(Source data)
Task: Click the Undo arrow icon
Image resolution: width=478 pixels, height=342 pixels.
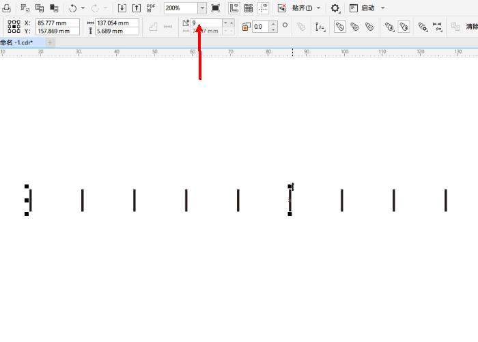Action: [72, 8]
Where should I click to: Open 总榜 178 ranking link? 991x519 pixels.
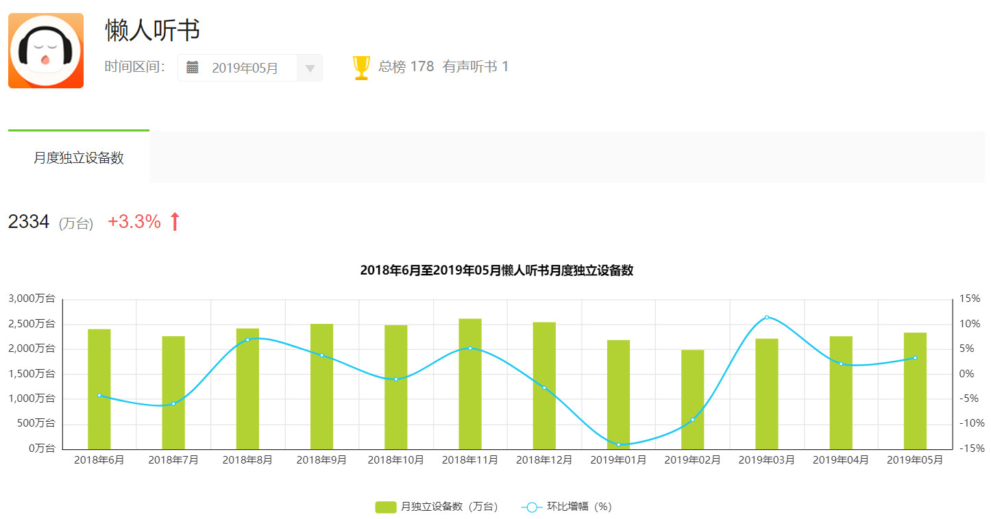click(406, 66)
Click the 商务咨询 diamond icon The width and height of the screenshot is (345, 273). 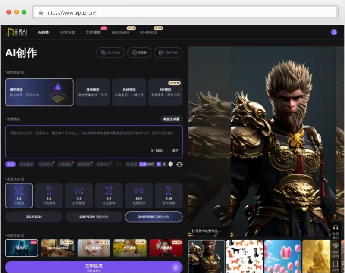pos(335,245)
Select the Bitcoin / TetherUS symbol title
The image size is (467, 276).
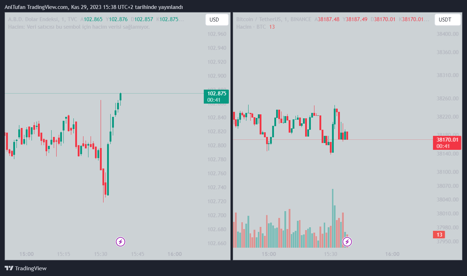click(x=262, y=19)
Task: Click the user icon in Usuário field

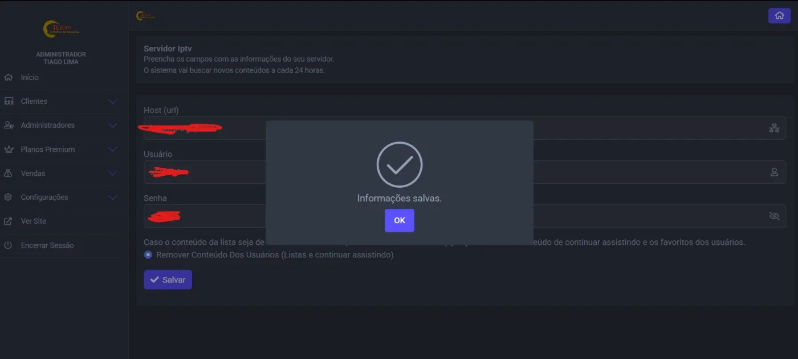Action: (x=774, y=172)
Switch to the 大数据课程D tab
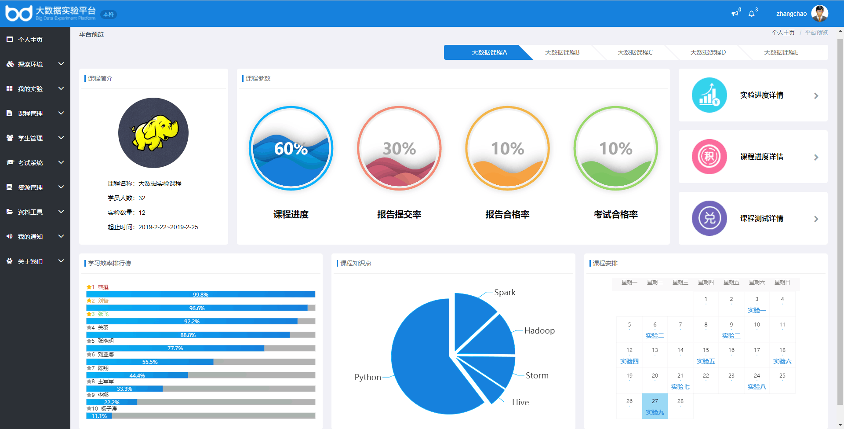The image size is (844, 429). pos(708,52)
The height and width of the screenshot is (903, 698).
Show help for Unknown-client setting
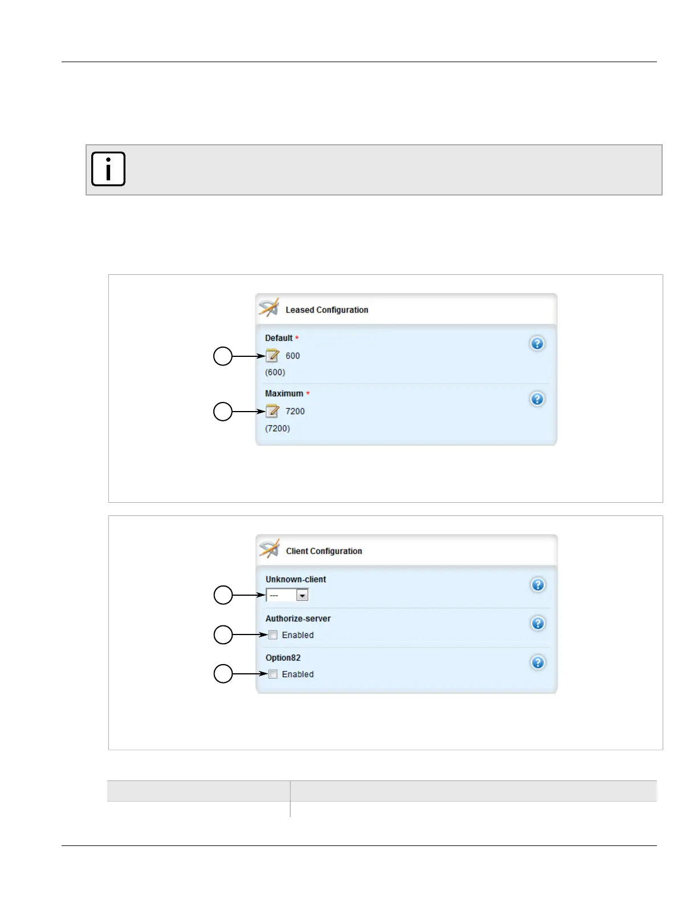pos(538,585)
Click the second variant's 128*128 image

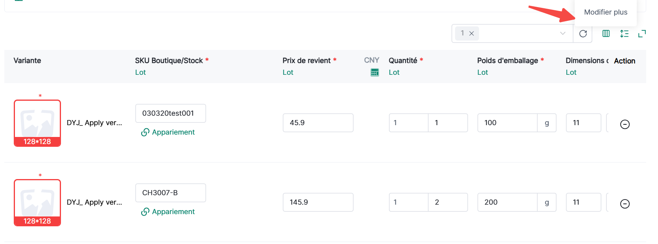click(37, 203)
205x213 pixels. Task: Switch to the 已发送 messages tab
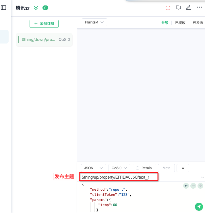click(x=198, y=23)
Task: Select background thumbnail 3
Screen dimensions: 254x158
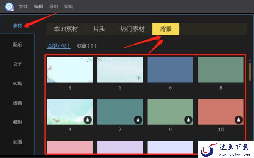Action: click(x=70, y=70)
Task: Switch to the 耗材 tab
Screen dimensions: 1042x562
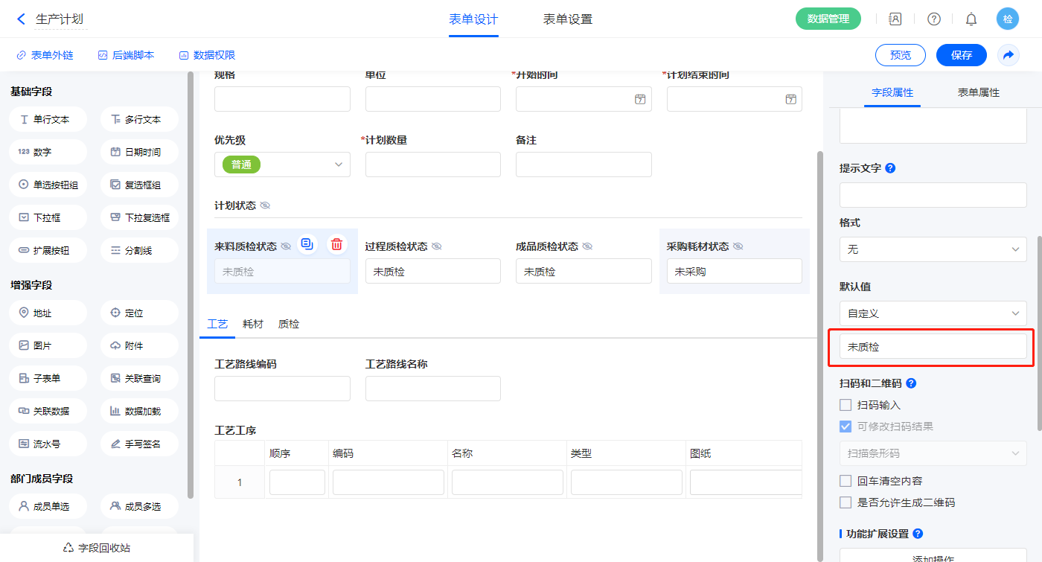Action: 253,324
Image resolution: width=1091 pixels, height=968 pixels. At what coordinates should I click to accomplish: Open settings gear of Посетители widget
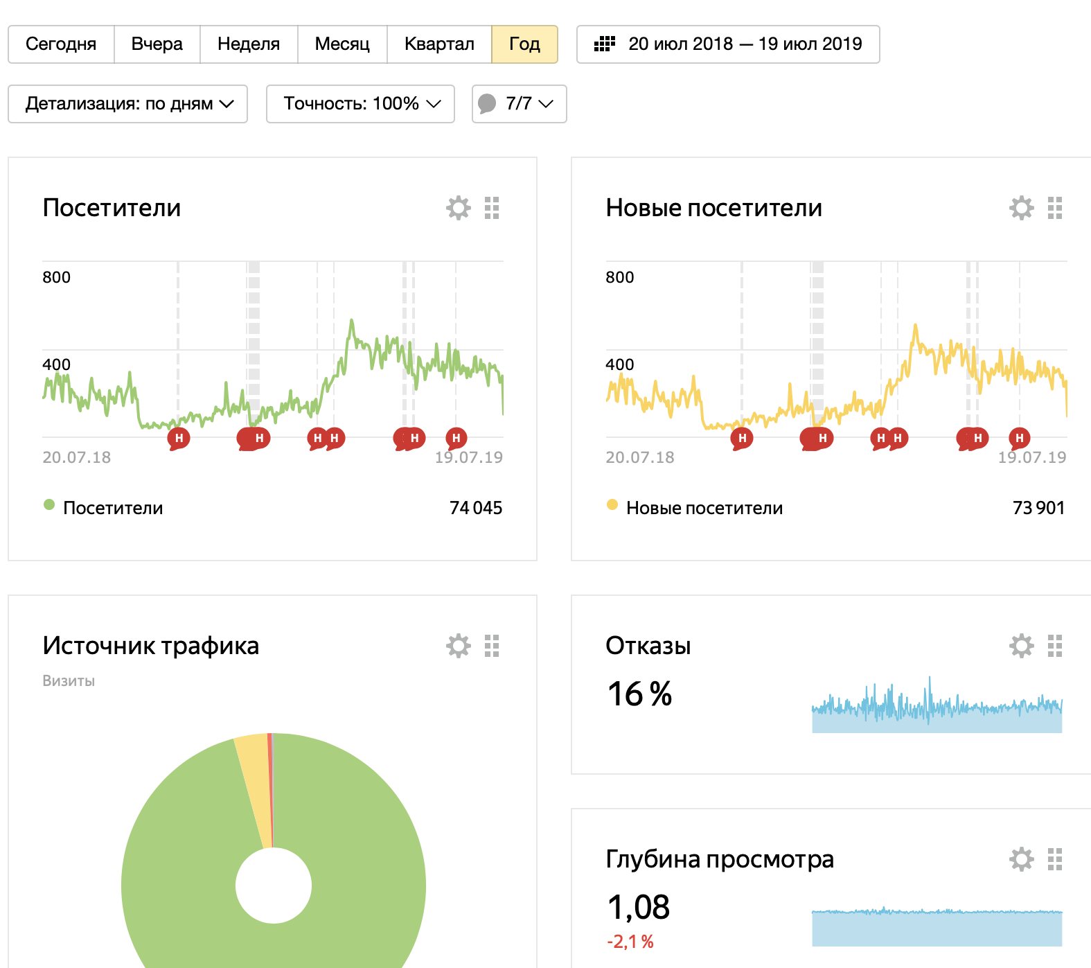[x=458, y=208]
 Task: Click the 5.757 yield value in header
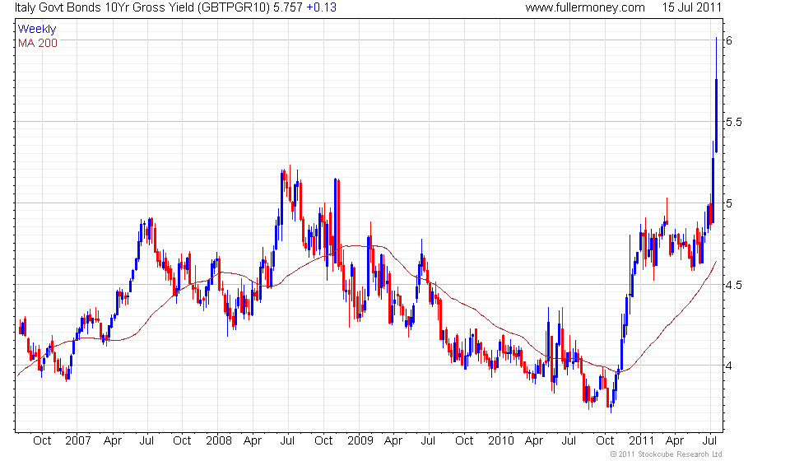click(288, 7)
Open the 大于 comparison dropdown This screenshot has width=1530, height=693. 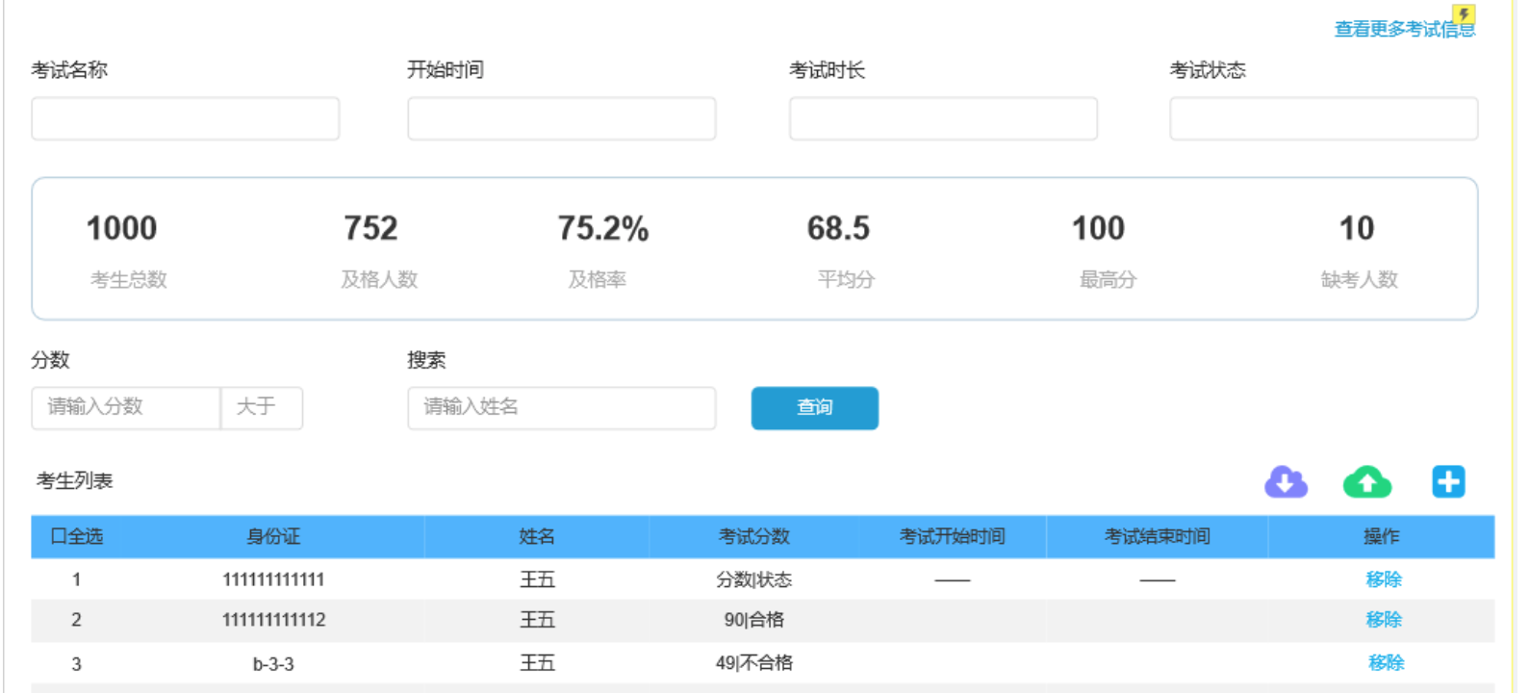[261, 407]
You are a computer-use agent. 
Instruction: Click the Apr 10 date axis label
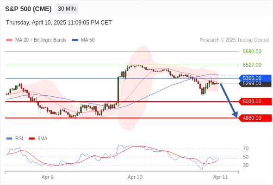135,177
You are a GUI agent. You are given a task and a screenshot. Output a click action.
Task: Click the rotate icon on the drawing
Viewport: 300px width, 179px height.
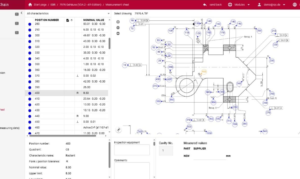coord(118,130)
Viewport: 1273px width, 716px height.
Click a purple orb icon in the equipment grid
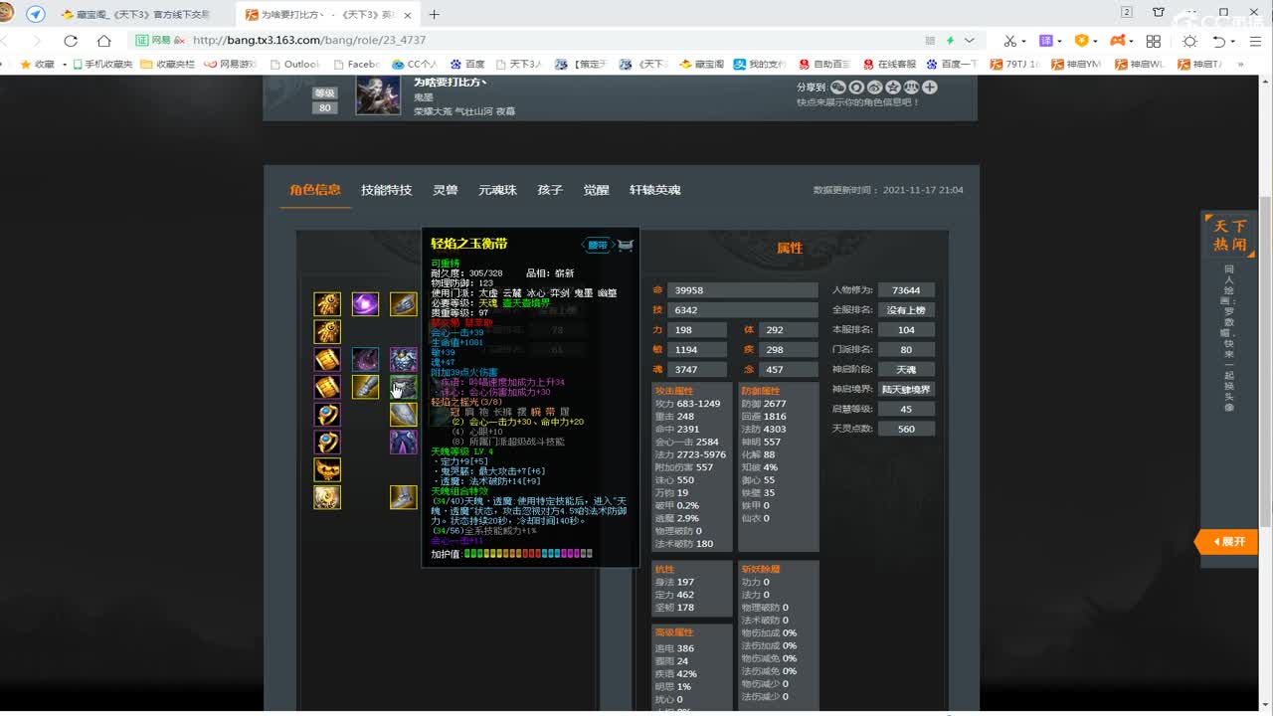365,303
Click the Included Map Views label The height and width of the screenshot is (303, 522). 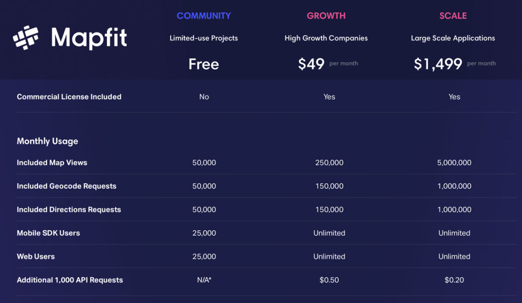(52, 162)
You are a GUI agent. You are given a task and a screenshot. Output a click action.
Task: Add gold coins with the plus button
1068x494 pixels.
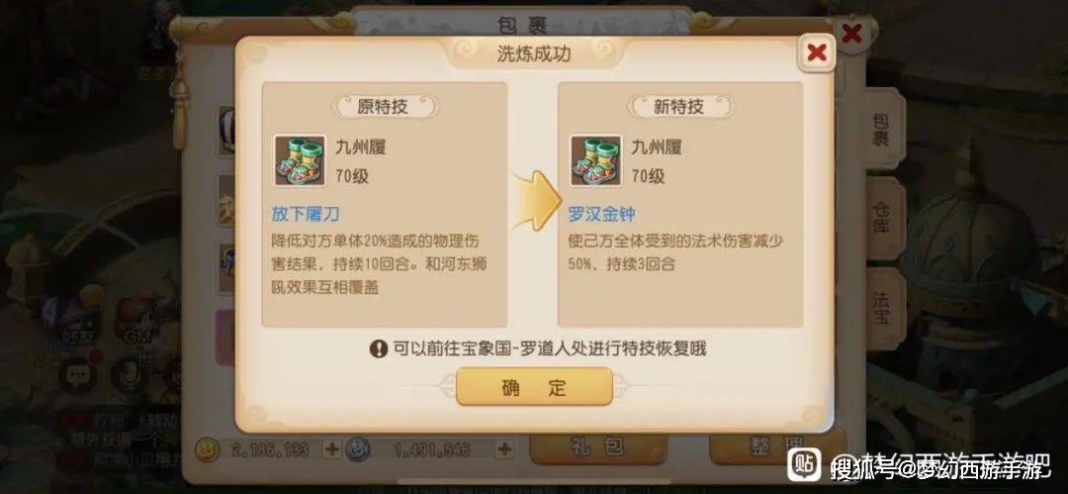331,449
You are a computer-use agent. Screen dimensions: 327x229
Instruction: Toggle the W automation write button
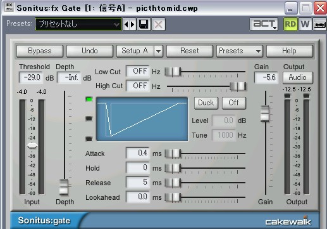305,24
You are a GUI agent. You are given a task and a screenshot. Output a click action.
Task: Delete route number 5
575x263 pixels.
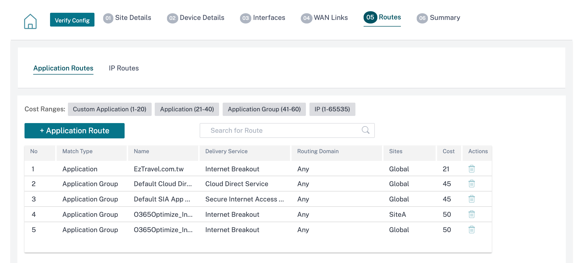(x=472, y=230)
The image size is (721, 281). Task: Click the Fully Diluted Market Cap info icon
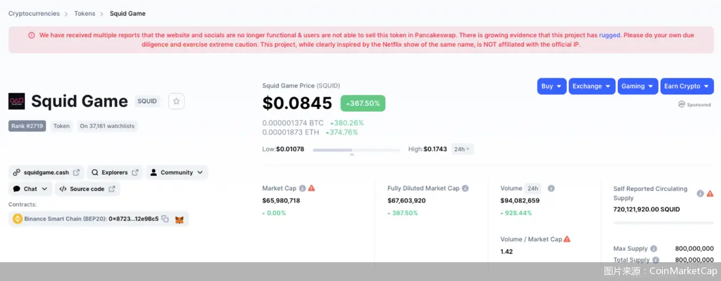(465, 188)
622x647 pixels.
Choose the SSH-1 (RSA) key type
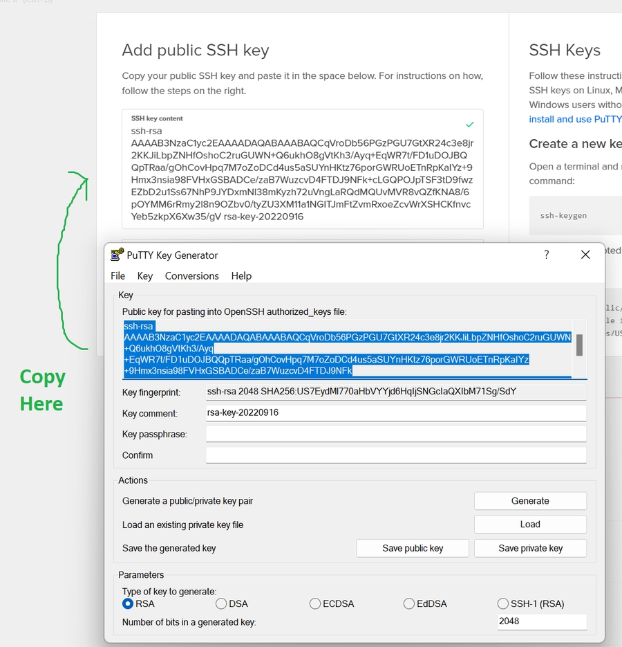tap(503, 603)
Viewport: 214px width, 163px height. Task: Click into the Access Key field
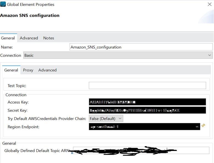147,102
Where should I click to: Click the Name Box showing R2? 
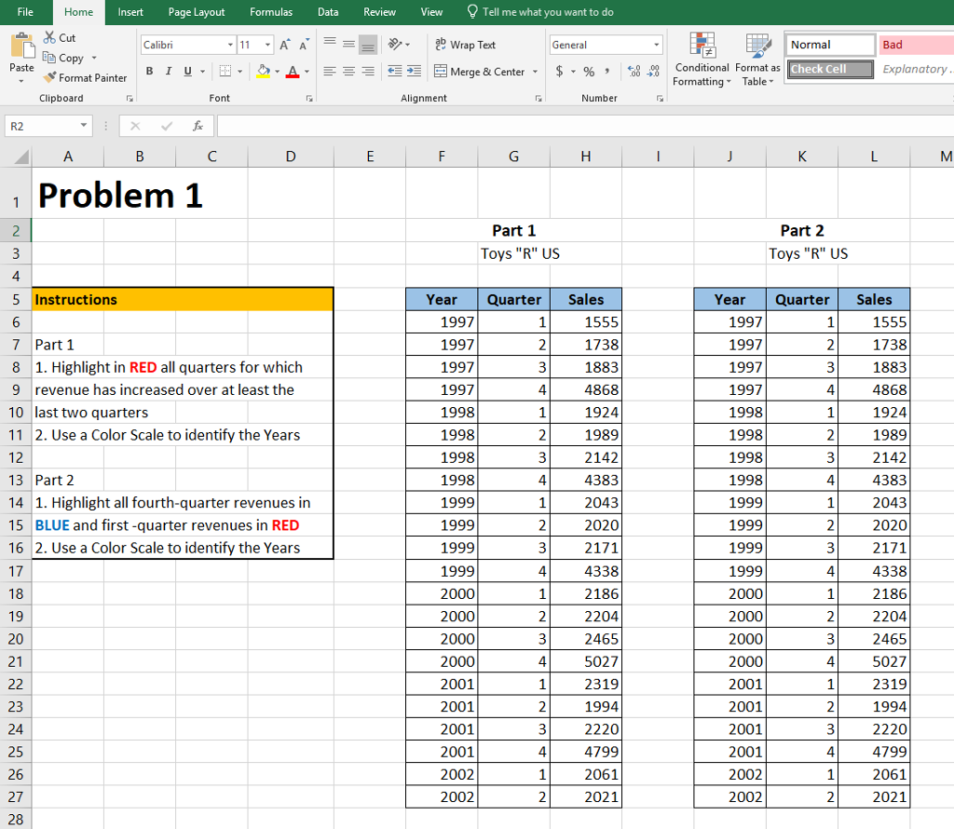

What is being asked — Scan the records for the word "computer", and copy each line where it is found.

Exercise result —
You are a computer-use agent. 
You are a computer-use agent. Screen dimensions: 327x229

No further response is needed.